Activity: Could you please reproduce the entries exactly, leaving out any pictures?

════════════════════

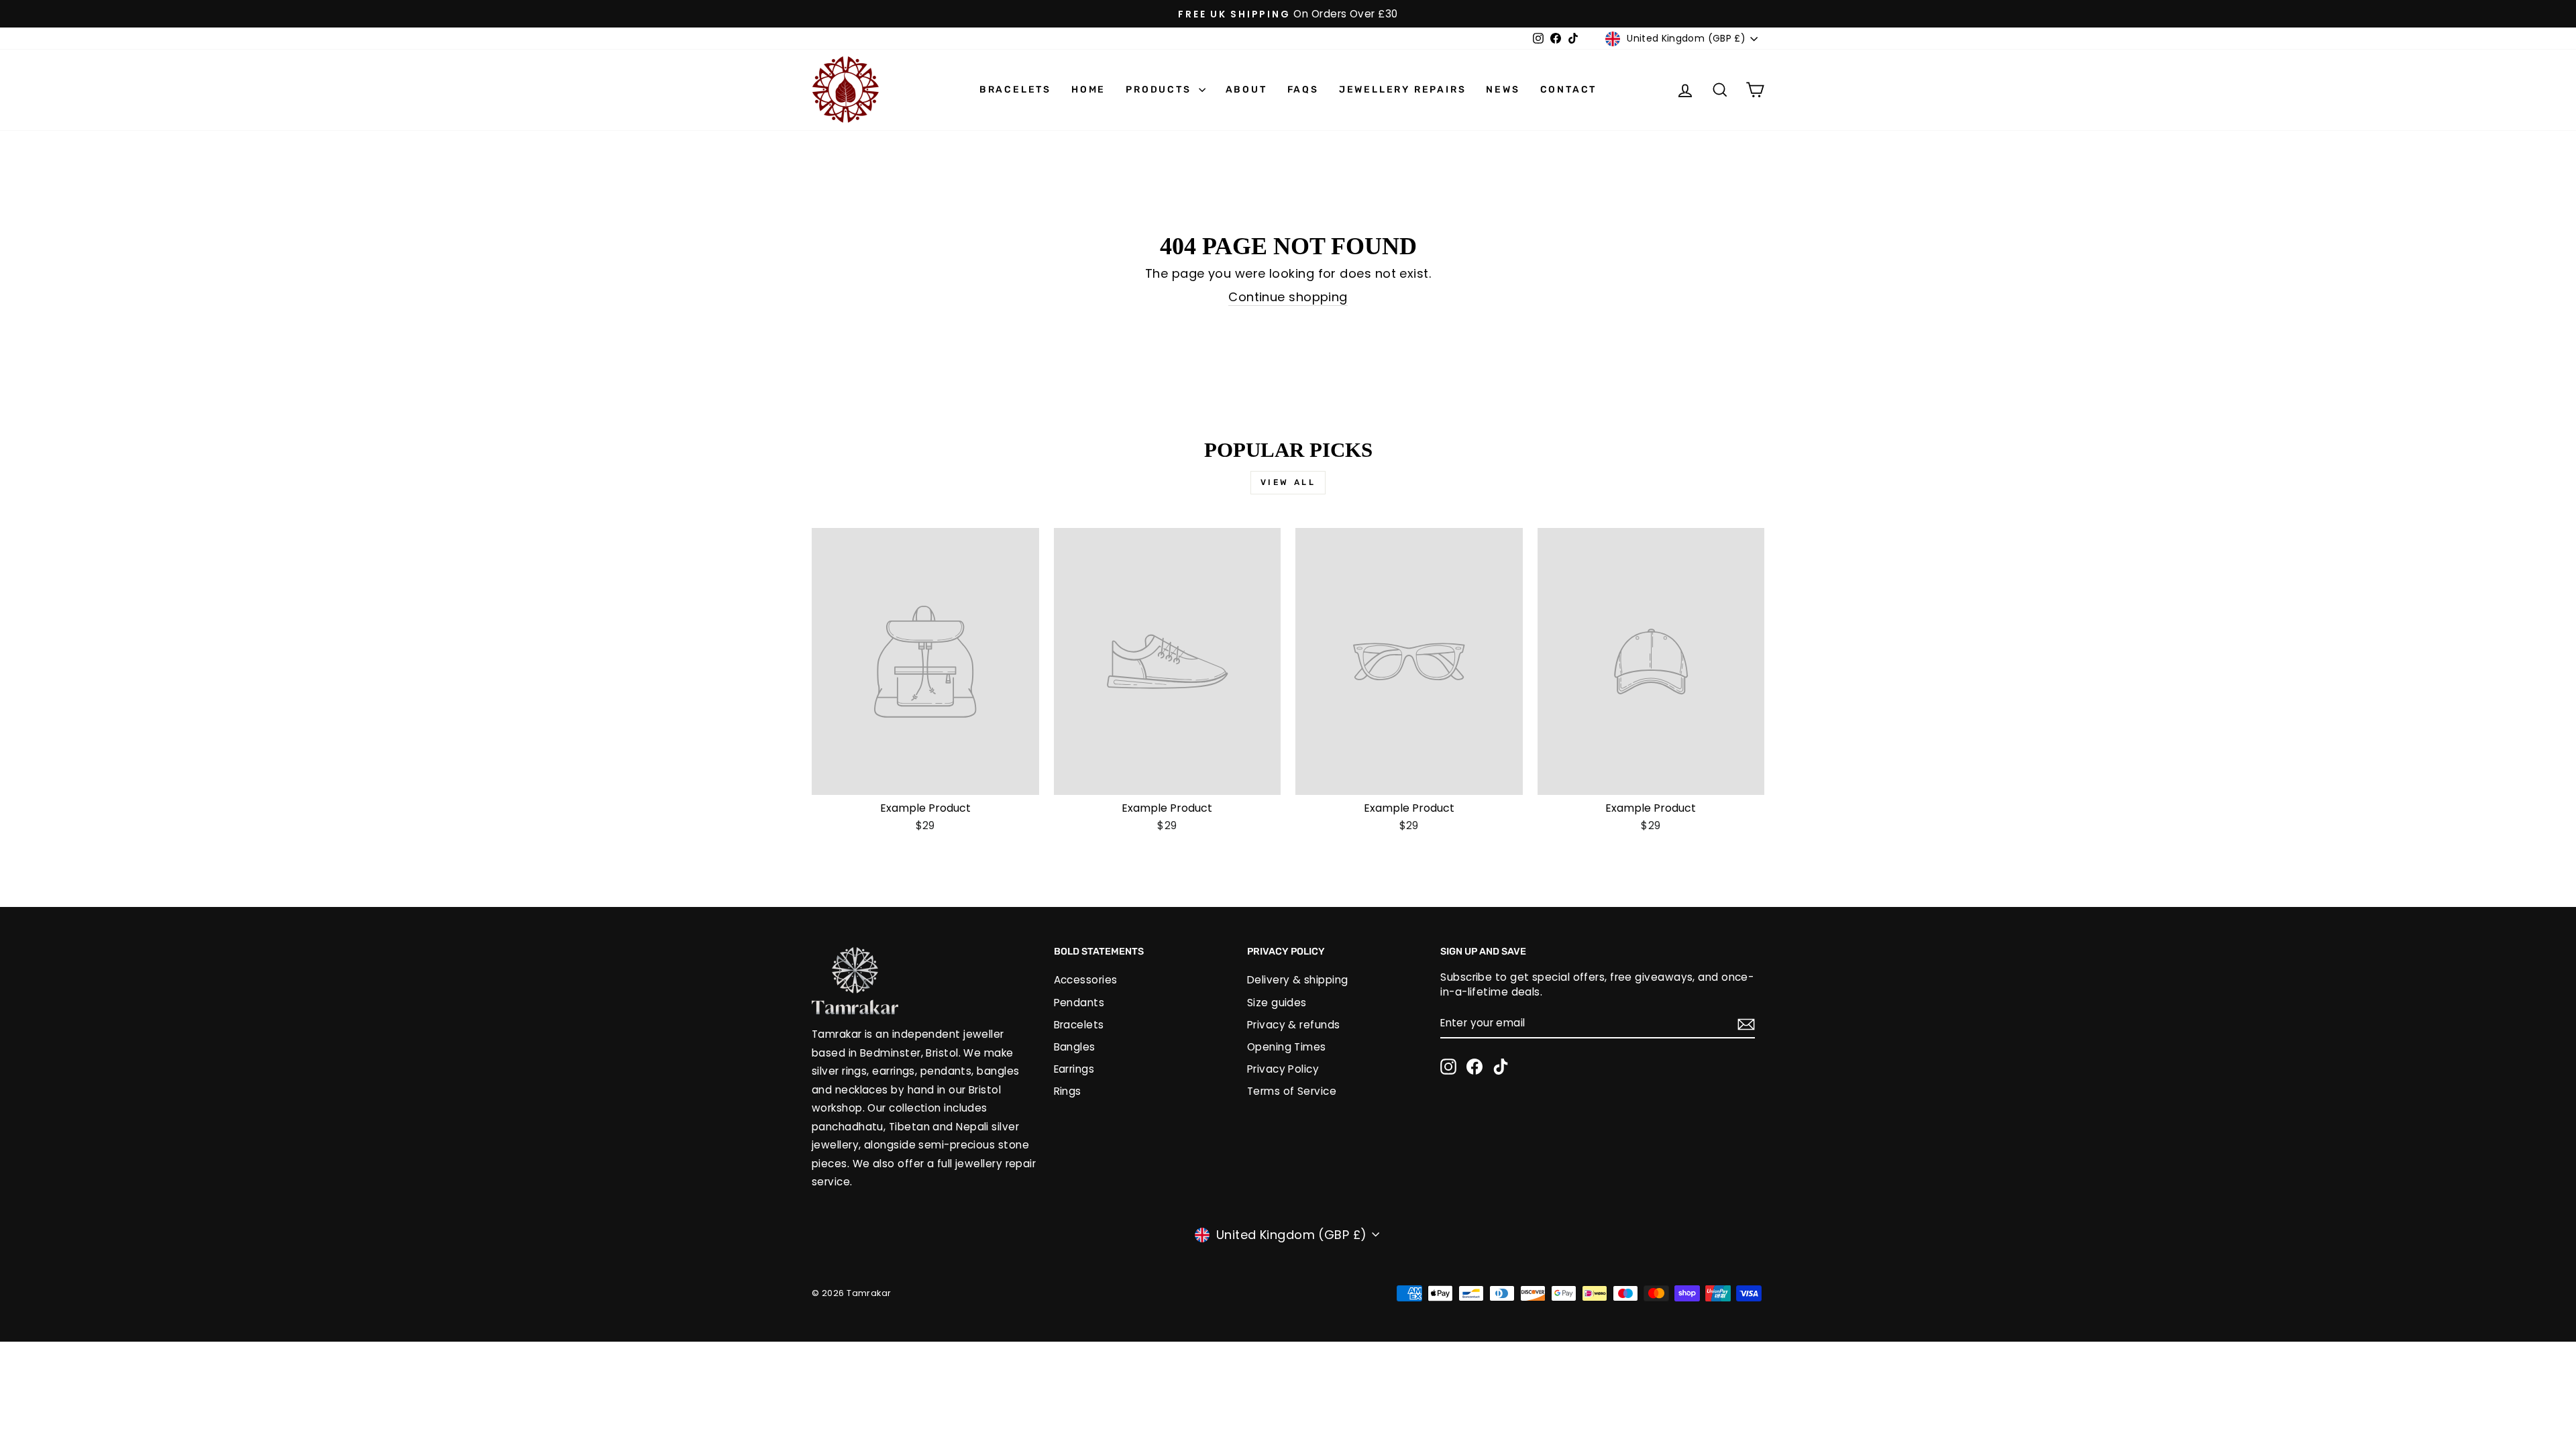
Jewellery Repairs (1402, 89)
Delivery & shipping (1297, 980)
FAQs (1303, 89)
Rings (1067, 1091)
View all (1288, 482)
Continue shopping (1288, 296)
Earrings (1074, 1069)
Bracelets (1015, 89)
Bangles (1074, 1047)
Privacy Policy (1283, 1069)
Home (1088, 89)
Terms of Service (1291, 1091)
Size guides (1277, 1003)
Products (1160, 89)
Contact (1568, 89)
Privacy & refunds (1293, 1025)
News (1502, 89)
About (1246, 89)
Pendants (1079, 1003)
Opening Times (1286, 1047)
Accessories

════════════════════

Exercise output:
Jewellery Repairs (1402, 89)
Delivery & shipping (1297, 980)
FAQs (1303, 89)
Rings (1067, 1091)
View all (1288, 482)
Continue shopping (1288, 296)
Earrings (1074, 1069)
Bracelets (1015, 89)
Bangles (1074, 1047)
Privacy Policy (1283, 1069)
Home (1088, 89)
Terms of Service (1291, 1091)
Size guides (1277, 1003)
Products (1160, 89)
Contact (1568, 89)
Privacy & refunds (1293, 1025)
News (1502, 89)
About (1246, 89)
Pendants (1079, 1003)
Opening Times (1286, 1047)
Accessories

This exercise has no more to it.